What is the Spoon Theory?

The spoon theory is a metaphor that explains the limited energy that people with chronic illness often have. The idea is that a person can divide the amount into measurable units. The theory uses spoons as these units, and that every action that is taken during the day uses a certain number of spoons. For example, someone with major depressive disorder might find it difficult to get out of bed in the morning, take a shower, or even sit down and eat a healthy meal on certain days. Getting out of bed might use up one or two spoons, while taking a shower might use up a few more. As long as that person has plenty of spoons, they can accomplish what they intend to do during the day. Once they run out of spoons, they will find it difficult to do anything at all unless they can rest and replenish their spoons. 

The number of spoons that a person has depends on the day and their chronic illness. Some days are worse than others, and a person could use up all of their spoons just to take a shower and get ready for the day. They would most likely have to stay home and rest until they feel better. On other days, that same person might only use one or two spoons to take a shower and go to work. They might in better spirits on that day, or their chronic pain might not be that severe. They have spoons to spare, and they can more or less function like a healthy adult. 

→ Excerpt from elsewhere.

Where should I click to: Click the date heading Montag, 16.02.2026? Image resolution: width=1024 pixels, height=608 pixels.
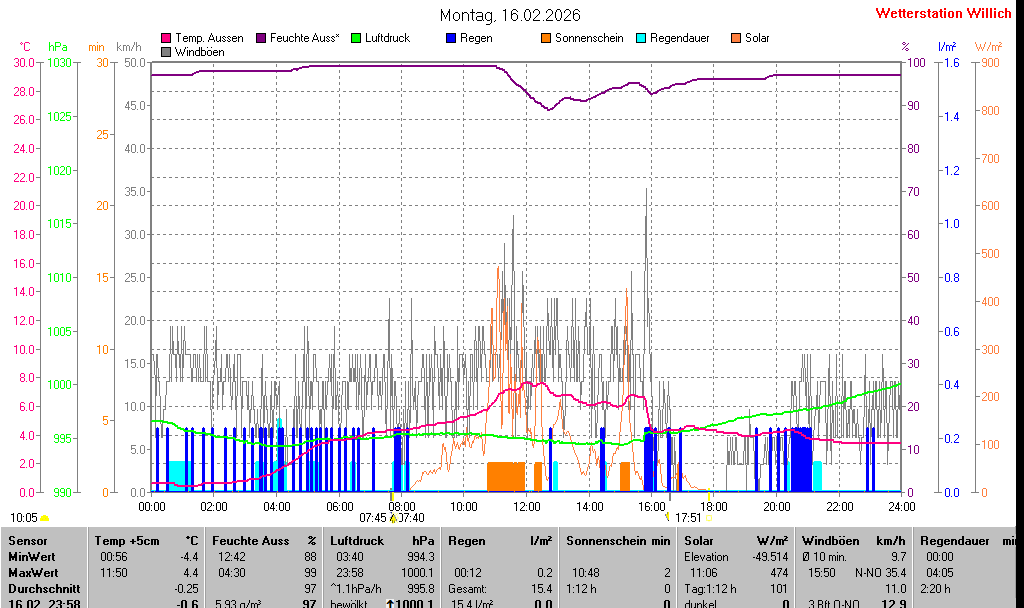510,15
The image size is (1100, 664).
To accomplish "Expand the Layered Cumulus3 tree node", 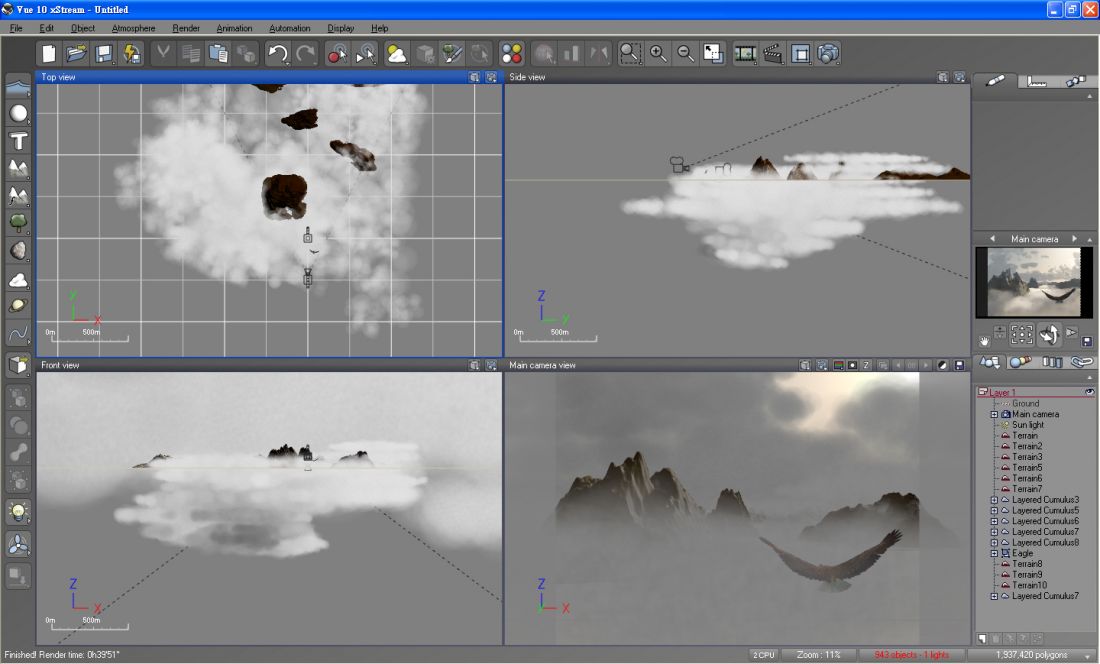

In any case, the spoon theory has been very helpful in explaining what life is like for someone with an invisible illness. Many people who live with these conditions feel ashamed when they cannot function, but being able to quantify what they are capable of does make things a little easier. If you live with an invisible illness, ask your doctor about the spoon theory. It is more of a way of thinking than what someone would call therapy, but it has helped countless people since it was first coined back in 2003.